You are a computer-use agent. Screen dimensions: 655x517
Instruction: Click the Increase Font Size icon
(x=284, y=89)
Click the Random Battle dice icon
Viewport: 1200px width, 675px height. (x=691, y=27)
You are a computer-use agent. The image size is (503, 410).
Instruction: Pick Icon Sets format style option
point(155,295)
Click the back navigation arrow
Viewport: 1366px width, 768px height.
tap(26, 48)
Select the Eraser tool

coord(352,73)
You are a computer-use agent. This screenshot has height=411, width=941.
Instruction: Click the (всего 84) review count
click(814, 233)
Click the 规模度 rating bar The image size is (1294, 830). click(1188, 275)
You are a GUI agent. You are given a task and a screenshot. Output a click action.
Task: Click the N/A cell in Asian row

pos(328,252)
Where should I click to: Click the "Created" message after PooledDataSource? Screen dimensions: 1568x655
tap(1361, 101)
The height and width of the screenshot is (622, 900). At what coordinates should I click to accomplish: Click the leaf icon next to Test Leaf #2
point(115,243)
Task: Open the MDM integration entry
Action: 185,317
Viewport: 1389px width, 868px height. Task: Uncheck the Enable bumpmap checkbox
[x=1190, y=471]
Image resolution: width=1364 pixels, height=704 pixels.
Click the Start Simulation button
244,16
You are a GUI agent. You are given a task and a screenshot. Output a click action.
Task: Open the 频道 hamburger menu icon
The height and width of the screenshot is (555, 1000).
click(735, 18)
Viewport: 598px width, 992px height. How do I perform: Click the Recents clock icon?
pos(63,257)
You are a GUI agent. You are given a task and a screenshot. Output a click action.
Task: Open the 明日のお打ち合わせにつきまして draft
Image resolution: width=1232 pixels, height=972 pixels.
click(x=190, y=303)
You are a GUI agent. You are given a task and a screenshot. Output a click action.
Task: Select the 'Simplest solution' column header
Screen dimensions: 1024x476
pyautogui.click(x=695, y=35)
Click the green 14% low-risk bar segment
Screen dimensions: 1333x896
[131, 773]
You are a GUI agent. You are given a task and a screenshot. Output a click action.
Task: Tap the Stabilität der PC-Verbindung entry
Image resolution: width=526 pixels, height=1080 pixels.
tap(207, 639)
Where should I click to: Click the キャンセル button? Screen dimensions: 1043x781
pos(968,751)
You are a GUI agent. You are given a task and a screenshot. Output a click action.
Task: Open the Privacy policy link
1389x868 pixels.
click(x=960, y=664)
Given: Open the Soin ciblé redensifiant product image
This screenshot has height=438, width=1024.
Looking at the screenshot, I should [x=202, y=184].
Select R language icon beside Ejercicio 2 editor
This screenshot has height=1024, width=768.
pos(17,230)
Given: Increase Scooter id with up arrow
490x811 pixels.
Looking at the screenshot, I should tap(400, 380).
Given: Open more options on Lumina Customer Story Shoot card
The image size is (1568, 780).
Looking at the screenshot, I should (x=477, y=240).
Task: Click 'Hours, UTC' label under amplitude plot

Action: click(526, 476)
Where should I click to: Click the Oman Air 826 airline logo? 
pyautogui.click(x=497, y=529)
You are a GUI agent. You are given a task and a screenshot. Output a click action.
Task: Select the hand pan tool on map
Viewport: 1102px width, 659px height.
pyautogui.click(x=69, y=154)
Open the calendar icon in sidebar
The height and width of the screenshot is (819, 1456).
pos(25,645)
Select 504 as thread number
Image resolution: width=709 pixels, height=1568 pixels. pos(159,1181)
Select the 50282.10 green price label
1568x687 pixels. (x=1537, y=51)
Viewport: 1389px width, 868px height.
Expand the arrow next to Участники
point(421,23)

# # #

-- REQUIREMENT --
Print exactly the lines from the one containing "Task: Click 'Hours, UTC'" through the last line of the records above, both included.

-- TASK ANSWER --
Task: Click 'Hours, UTC' label under amplitude plot

Action: click(526, 476)
Where should I click to: Click the Oman Air 826 airline logo? 
pyautogui.click(x=497, y=529)
You are a GUI agent. You are given a task and a screenshot. Output a click action.
Task: Select the hand pan tool on map
Viewport: 1102px width, 659px height.
pyautogui.click(x=69, y=154)
Open the calendar icon in sidebar
The height and width of the screenshot is (819, 1456).
pos(25,645)
Select 504 as thread number
Image resolution: width=709 pixels, height=1568 pixels. pos(159,1181)
Select the 50282.10 green price label
1568x687 pixels. (x=1537, y=51)
Viewport: 1389px width, 868px height.
Expand the arrow next to Участники
point(421,23)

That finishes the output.